A l'arrivée de la gauche au pouvoir, Martine Aubry, ministre du Travail, est chargée de mettre en place les 35 heures, idée initialement proposée par Dominique Strauss-Kahn. Entraînant la non-reconduction des accords Robien sur les 32 heures, les lois "Aubry I" puis "Aubry II", votées entre 1998 et 2000, ont fixé la durée légale du travail à 35 heures et prévu des allègements fiscaux pour les entreprises qui embauchent ou préservent des emplois.
Une loi vidée de sa substance
Mais, comme l'explique l'économiste Jean-Marie Harribey, «dès la seconde "loi Aubry", le ver avait été introduit dans le fruit, puisque le Medef avait obtenu la suppression de la clause faisant obligation aux entreprises de créer 6% d’embauches pour pouvoir bénéficier des allègements de cotisations sociales attribués en compensation de la RTT pour les entreprises. Dès lors, l’effet de création d’emplois permise par la RTT était considérablement amoindri, puisque les gains de productivité absorbaient le passage aux 35 heures. Mais l’arrivée au pouvoir en 2002 du gouvernement Raffarin, suite à la seconde élection de Chirac à la présidence de la République, allait aggraver les choses de plusieurs manières»... Lire la suite ici.

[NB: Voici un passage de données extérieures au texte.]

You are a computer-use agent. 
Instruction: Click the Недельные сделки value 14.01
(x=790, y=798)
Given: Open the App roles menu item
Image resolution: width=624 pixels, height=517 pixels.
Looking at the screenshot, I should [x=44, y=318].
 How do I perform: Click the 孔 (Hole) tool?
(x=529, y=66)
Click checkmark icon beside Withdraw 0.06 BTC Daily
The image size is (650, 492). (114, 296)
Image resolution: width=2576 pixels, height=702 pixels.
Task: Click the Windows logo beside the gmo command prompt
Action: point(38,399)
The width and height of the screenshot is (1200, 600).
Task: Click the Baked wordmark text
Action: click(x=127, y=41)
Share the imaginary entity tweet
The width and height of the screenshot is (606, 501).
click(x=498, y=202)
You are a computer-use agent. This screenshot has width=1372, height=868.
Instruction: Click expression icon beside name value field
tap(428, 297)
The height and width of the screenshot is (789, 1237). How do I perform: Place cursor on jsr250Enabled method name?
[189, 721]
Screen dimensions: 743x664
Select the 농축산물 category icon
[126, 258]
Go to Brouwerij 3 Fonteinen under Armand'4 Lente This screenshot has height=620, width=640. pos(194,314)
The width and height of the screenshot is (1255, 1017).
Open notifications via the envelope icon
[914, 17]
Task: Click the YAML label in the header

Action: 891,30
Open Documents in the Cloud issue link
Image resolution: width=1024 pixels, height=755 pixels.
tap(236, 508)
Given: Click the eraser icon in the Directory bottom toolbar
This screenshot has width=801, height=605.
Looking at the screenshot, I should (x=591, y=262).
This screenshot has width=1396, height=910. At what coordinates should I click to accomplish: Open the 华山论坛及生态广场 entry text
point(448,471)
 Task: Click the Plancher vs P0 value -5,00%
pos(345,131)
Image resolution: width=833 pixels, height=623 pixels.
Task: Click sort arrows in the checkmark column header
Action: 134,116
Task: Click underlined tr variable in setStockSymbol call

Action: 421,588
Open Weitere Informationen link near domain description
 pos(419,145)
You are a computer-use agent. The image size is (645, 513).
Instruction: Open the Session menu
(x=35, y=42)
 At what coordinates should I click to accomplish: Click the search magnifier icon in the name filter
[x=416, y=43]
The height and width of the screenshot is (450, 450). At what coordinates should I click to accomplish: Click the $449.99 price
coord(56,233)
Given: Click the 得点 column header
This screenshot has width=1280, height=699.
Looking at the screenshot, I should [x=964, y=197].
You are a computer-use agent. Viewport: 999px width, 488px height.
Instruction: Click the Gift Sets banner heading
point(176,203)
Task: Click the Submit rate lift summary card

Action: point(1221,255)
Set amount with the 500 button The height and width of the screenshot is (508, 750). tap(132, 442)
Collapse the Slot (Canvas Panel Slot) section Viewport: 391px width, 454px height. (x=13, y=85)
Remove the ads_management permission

Ainsi, les 35 heures sont-elles devenues inefficaces en matière de lutte contre le chômage et ruineuses pour l'Etat : chaque année, 15 milliards d'euros vont dans la poche des entreprises sans contrepartie sur la création d'emplois, en quantité comme en qualité. En outre, la loi "Aubry II" a annualisé le temps de travail (ce qui a flexibilisé les salariés) et autorisé l'exclusion des temps de pause de son calcul.
Dès 1998, Pierre Larrouturou revient à la charge. Détectant les multiples failles et concessions au patronat des lois Aubry, il publie “35 heures : le double piège”, qui deviendra “Pour la Semaine de 4 Jours – Sortir du piège des 35 heures” (La Découverte - 1999).
1,6 millions d'emplois
Pierre Larrouturou fut adhérent au Parti socialiste de 2002 à 2009. Lassé de l'attitude de ses dirigeants, il anime aujourd'hui les discussions sur le temps de travail à Europe Ecologie-Les Verts. Conseiller régional en Ile-de-France, il défend toujours la semaine de 4 jours à la carte, qui suppose de passer à une moyenne de 32 heures de travail hebdomadaire tout en maintenant le taux d'activité de l'entreprise. Pour cela, elle doit embaucher en CDI l'équivalent d'au moins 10% de ses effectifs, ce qui lui permet de continuer à tourner 5 jours et d'être exonérée de cotisation chômage, soit 8% de sa masse salariale. Une exonération qui compense le coût des embauches. Donc une manœuvre qui ne coûte rien à l'entreprise… ni aux caisses d'assurance chômage, qui n'ont plus à verser les indemnités des chômeurs embauchés. Actuellement, la semaine de 4 jours est une réalité pour quelque 400 PME françaises.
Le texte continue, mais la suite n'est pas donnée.